**DIRECTIVE 1**
Copy the passage about the song "Amantes" word for word, beginning at the words "2022 single by" and stopping after "September 16, 2022.".
**DIRECTIVE 2**
Continue the article on the song "Amantes" from its final sentence.

Single by Becky G and Daviles de Novelda
- Language: Spanish
- English title: "Lovers"
- Released: September 16, 2022
- Genre: Bachata; Flamenco; Urban;
- Length: 3:00
- Label: Kemosabe; RCA; Sony Latin;
- Songwriters: Rebbeca Marie Gomez; Manuel David Fernandez Molina; Juan Nicolas Mayorca Escobar; Manuel Lorente Freire; Alberto Mora Amigo; Edgardo Noé Chavez Paz; David Muñumel Garoña; Jorge Ángel Calvet Díaz; Francisco José Vargas Gabarri;
- Producers: Echo; Nerso; Scorpion; 22Shots;

Becky G singles chronology
| "La Loto" (2022) | "Amantes" (2022) | "Te Quiero Besar" (2023) |

Daviles de Novelda singles chronology
| "Pena" (2022) | "Amantes" (2022) | "La Despedida" (2022) |

Music video
- "Amantes" on YouTube

= Amantes (song) =

2022 single by Becky G and Daviles de Novelda

"Amantes" is a song recorded by American singer Becky G and Spanish singer Daviles de Novelda, which features bachata music, her first song in the genre. It was released by Kemosabe Records, RCA Records and Sony Music Latin on September 16, 2022.

**PROVIDED INFORMATION**
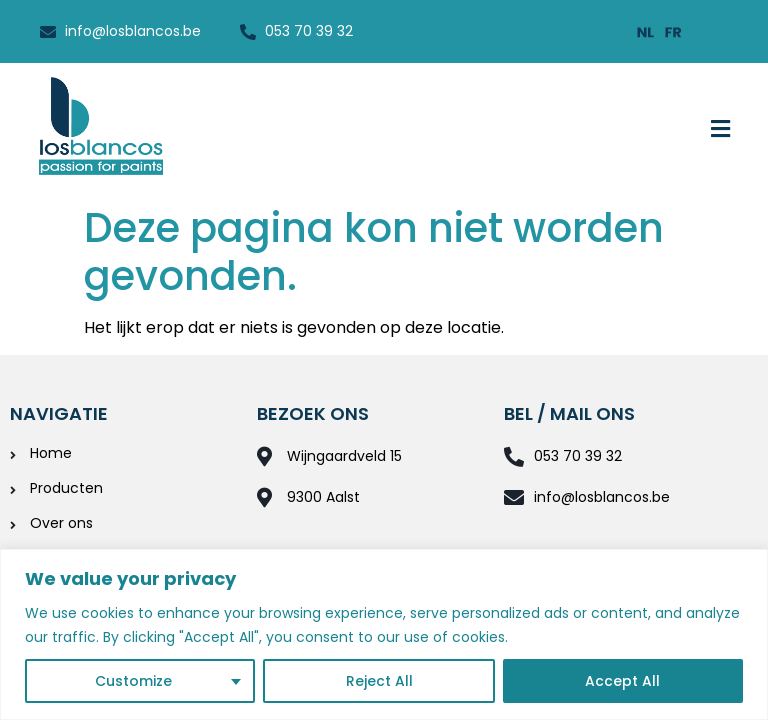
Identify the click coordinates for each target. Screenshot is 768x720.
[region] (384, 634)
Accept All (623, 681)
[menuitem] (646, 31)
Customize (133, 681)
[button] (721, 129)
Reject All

**EXERCISE RESPONSE 1**
2022 single by Becky G and Daviles de Novelda

"Amantes" is a song recorded by American singer Becky G and Spanish singer Daviles de Novelda, which features bachata music, her first song in the genre. It was released by Kemosabe Records, RCA Records and Sony Music Latin on September 16, 2022.

**EXERCISE RESPONSE 2**
==Background and release==
Gomez first teased the song by posting a snippet of the track on the social media app TikTok, where she and a male singer can be heard. She later announced the single's release along with its cover art, revealing that the featured artist was Spanish singer Daviles de Novelda.

==Composition==
"Amantes" is a bachata and flamenco song with influences of rap and urban music. The song's lyrics find the artists asking their exes for a second chance, proposing for them to be "lovers" again.

==Music video==
The music video was released on October 7, 2022. It was directed by A Zazo Canvas. The video consists of homemade footage of Gomez around Spain where she had several shows. It has 4.5 million views as of March 2023.

==Charts==

Chart performance for "Amantes"
| Chart (2022) | Peak position |
|---|---|
| Spain (PROMUSICAE) | 74 |

==Certifications==

Certifications and sales for "Amantes"
| Region | Certification | Certified units/sales |
| Spain (Promusicae) | Platinum | 60,000^{‡} |
^{‡} Sales+streaming figures based on certification alone.

==Release history==

Release dates and formats for "Amantes"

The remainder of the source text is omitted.